Mr Rieser said the UN CRPD is looking at a paradigm shift in the way disability is regarded, moving away from viewing the problem as one that is caused by the person with a disability, to identifying the barriers to persons with disabilities’ inclusion in society on every level.
Some of the barriers emphasised by Mr Rieser were the lack of training for teachers, who feel ill-equipped to educate children with different impairments, and inflexible curriculums, which prevent children with disabilities continuing their education with their peers.
“Governments measure the standard of education by the rate at which children progress. But this is counterproductive for children who take longer to reach a level,” he said.
“This means that children with intellectual impairments cannot move with their peers, even when they have shown promise in other areas of school work.
“Peer education is crucial. Children who have to repeat things to a classmate gain a better understanding of the subject, while children with disabilities are much better at learning from a child of their own age.
“We have already seen this where children have gone through mainstream schools with their peers – they are going on to university, getting degrees and having careers.”
Mr Rieser highlighted some good examples of national action plans instigated by governments to ratify their obligations under the CRPD, including that of India, which has detailed a list of specific actions to ensure that every child with a disability has access to appropriate pre-school, primary and secondary education by 2020.

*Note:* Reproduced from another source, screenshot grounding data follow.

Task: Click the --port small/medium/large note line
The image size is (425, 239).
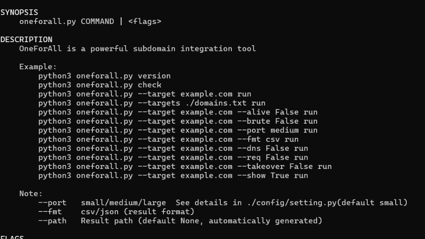Action: [x=223, y=203]
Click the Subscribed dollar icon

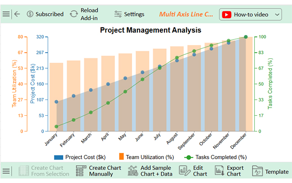pyautogui.click(x=30, y=14)
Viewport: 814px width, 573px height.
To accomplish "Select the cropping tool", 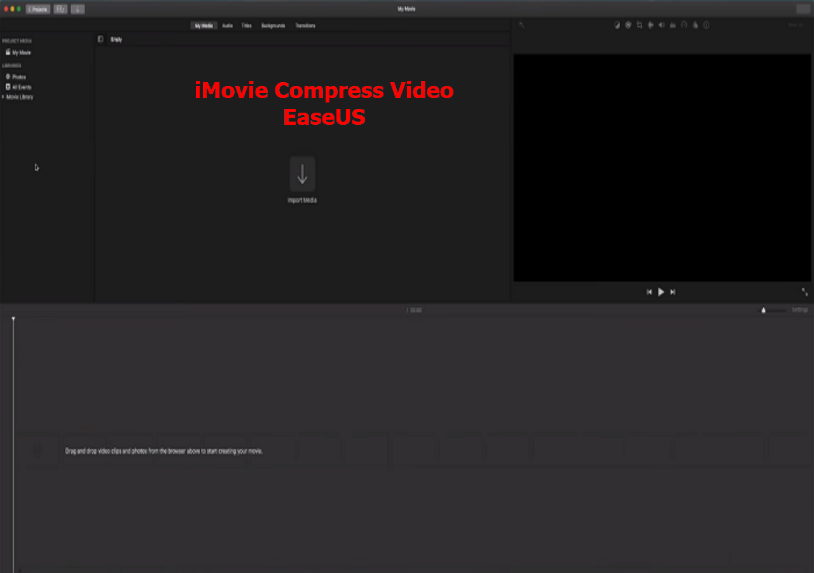I will tap(639, 25).

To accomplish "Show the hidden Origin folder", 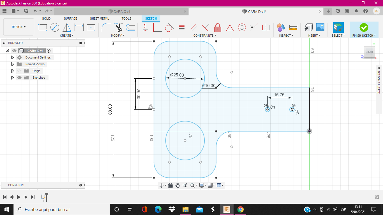I will coord(19,71).
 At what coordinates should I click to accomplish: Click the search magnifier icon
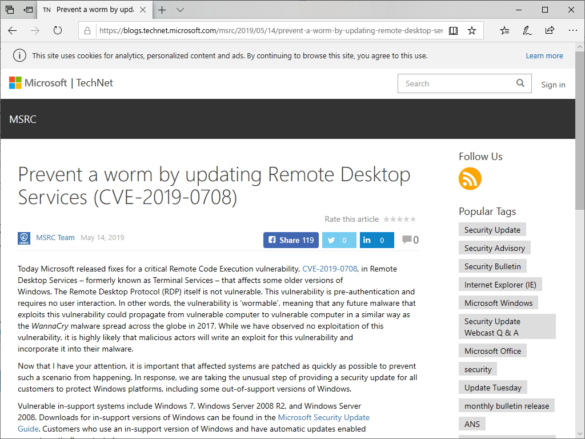click(x=520, y=83)
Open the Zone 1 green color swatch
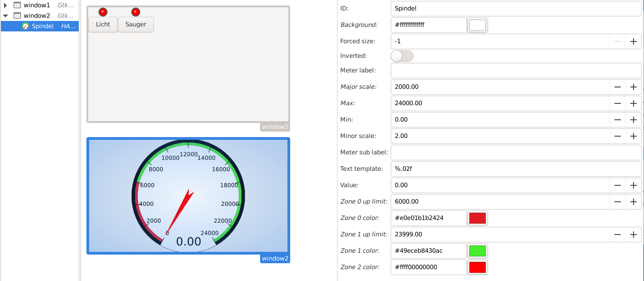The height and width of the screenshot is (281, 644). click(477, 251)
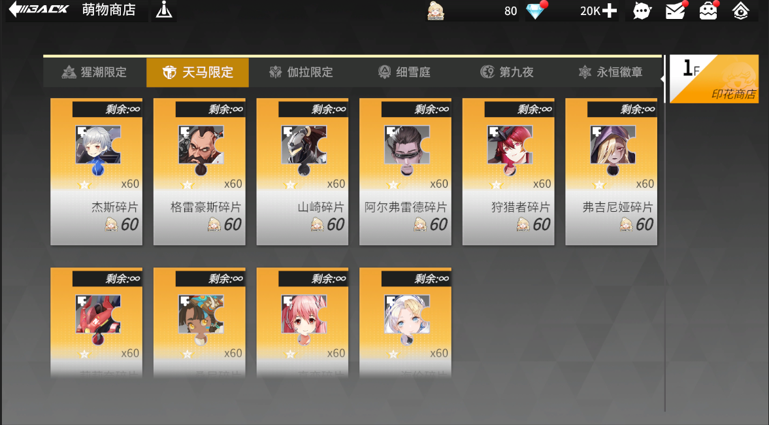Select the 1F 印花商店 floor button
769x425 pixels.
(714, 78)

These include: making schools accessible for all types of disability; adapting the medium and method of teaching to the requirements of most disability conditions; locating schools within easy travelling distance or arranging travel with the help of the community, state and NGOs; and arranging programmes for the sensitisation of teachers in all schools.

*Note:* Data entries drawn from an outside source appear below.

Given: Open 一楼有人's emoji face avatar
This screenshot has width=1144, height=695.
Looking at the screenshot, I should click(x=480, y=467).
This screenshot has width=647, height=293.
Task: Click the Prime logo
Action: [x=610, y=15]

In Kenya, teachers in rural areas are trained by others who have worked with children with disabilities and who reach the community by bikes supplied by the state.

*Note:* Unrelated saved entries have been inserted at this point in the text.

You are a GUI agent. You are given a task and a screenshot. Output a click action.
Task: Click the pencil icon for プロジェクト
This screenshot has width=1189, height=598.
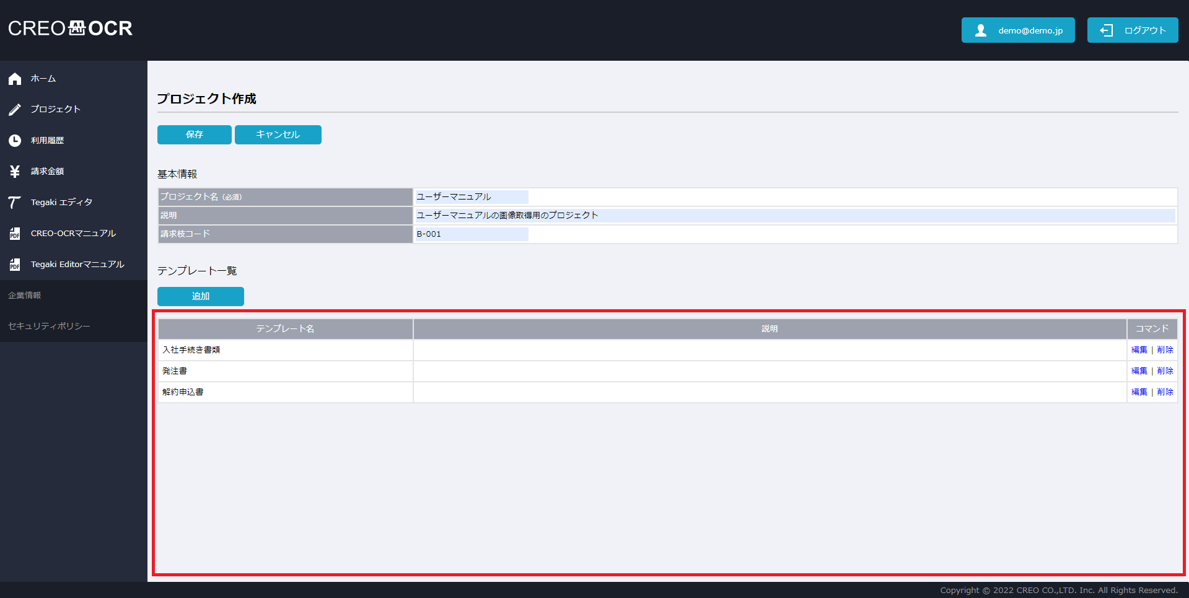click(x=15, y=110)
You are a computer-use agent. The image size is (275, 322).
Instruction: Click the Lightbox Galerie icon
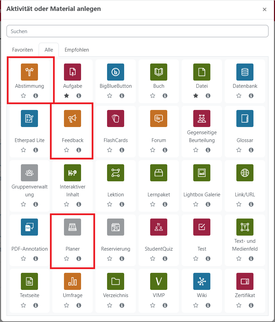click(x=202, y=173)
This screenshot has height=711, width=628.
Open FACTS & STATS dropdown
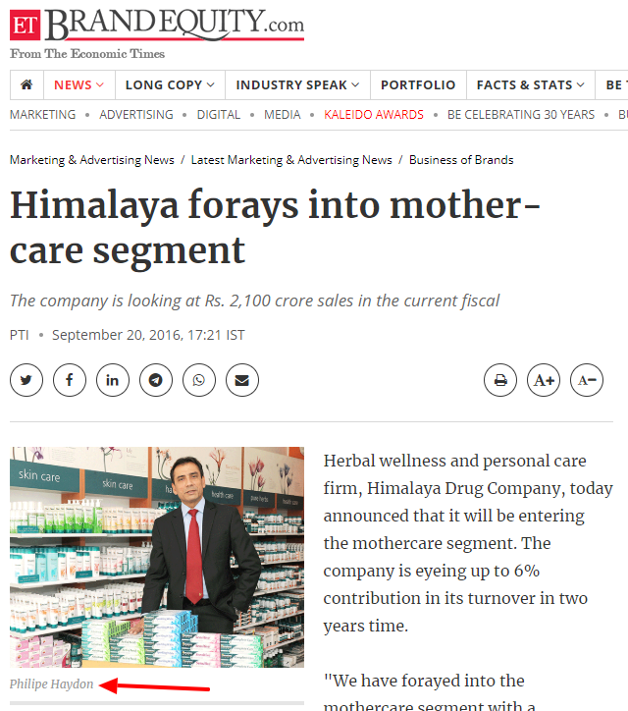click(x=531, y=84)
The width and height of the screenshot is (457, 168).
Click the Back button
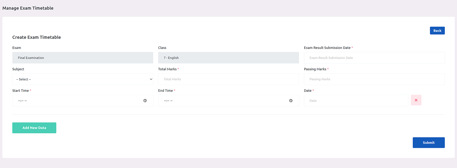tap(437, 31)
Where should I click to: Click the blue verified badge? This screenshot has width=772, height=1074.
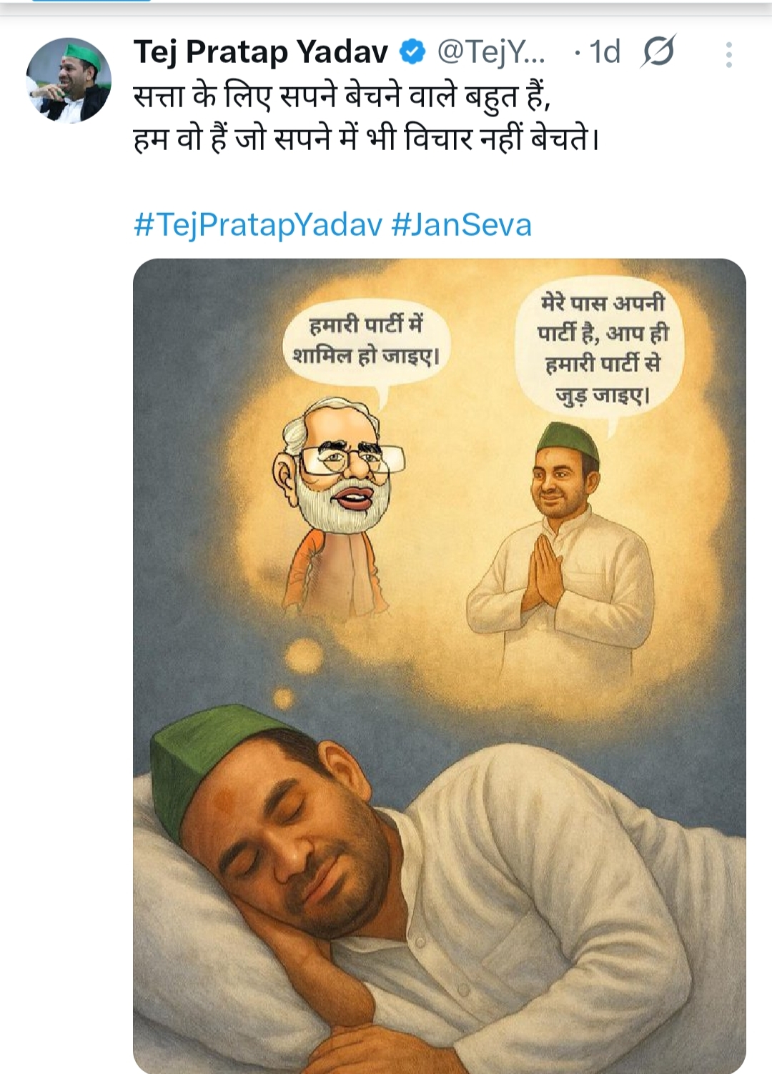[x=412, y=52]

Professor McCallum also identified Australia’s National Disability Strategy as a good example of innovative approaches to increasing levels of education and of employment. The strategy includes improving employer awareness of the benefits of employing persons with disabilities, reducing barriers and disincentives for the employment of persons with disabilities, and encouraging initiatives to assist persons with disabilities to establish their own small business.
Both Mr Rieser and Professor McCallum agreed on the importance of the roundtable organised by the Secretariat for highlighting these and other national examples among the association’s networks and member states.
“Meetings such as the Secretariat roundtable are very important in beginning the dialogue, which can feed into determining the demands needed to be asked of governments,” said Mr Rieser.
Professor McCallum added: “The Commonwealth is a significant international organisation, and it can play a prominent role in promoting human rights including the human rights of we persons with disabilities.”
And both reiterated the importance of allowing persons with disabilities to attend mainstream schools: “People must begin to see that persons with disabilities have something to offer, as they have had to look at the world in a different way. We will make humanity more by looking at what other people can do and I think inclusive schools are a key part of that,” said Mr Rieser.
Professor McCallum said from his own experience that persons with disabilities must always be included in the mainstream school system, to take their place within the entire human family.